# TASKS TO PERFORM
a) In the restaurant review, what rating does Satya receive?
b) Please copy the restaurant review from the words "We’ve devoted precious" through the words "feud lasting months.", replacing "group dining" with "large-party dining".

# EXTRACTED TEXT
********************

Restaurant Review: Satya, Grafton

By Jesse Mulligan
Viva
The dahi puri dish at Satya. Picture / Fiona Goodall, Getty Images

Cuisine: South Indian
Phone: (09) 551 1000
Address: 57 Mt Eden Rd, Grafton
Bookings accepted
Drinks: fully licensed
From the menu: Banquet menu $50 per head
Rating: 4.5/10

We’ve devoted precious little space in this column to the horror that is group dining, probably because it’s been so long since I’ve had to endure it. It seems to peak in your early 20s, when half of you are students and the other half first-time wage earners, and a dispute over how the bill is to be divided can start a blood feud lasting months.

As you all get older and pair up, dinners with a table of six or more tend to be mostly work outings, often paid for by somebody else so the bill becomes less of an issue. But it still isn’t any fun, because people arrive late, it takes hours to get any food and it’s almost impossible to break into a one-on-one conversation, adding unacceptable entertainment pressure to any comment you consider biffing into the group chat.

********************

# MATERIAL
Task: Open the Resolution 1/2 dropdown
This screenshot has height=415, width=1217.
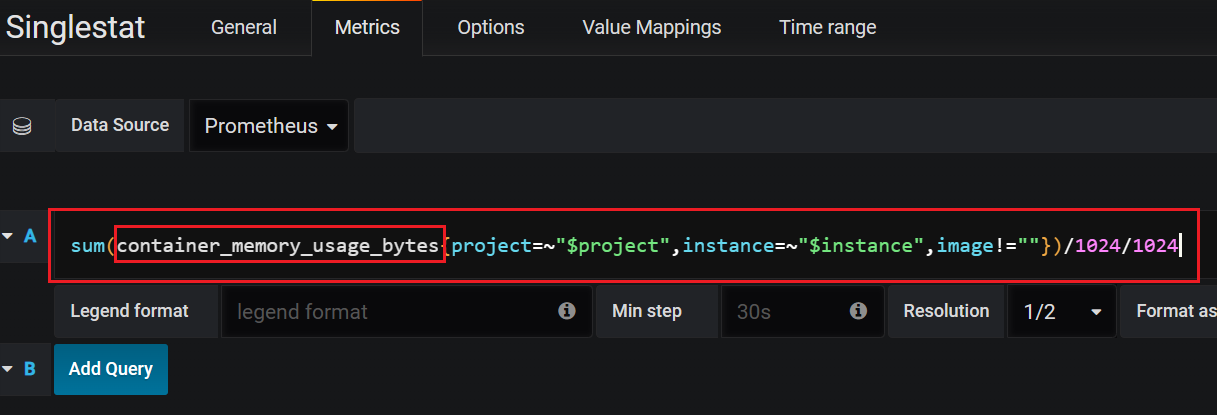Action: (1062, 311)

********************

# PROBLEM SOLUTIONS
a) 4.5/10

b)
We’ve devoted precious little space in this column to the horror that is large-party dining, probably because it’s been so long since I’ve had to endure it. It seems to peak in your early 20s, when half of you are students and the other half first-time wage earners, and a dispute over how the bill is to be divided can start a blood feud lasting months.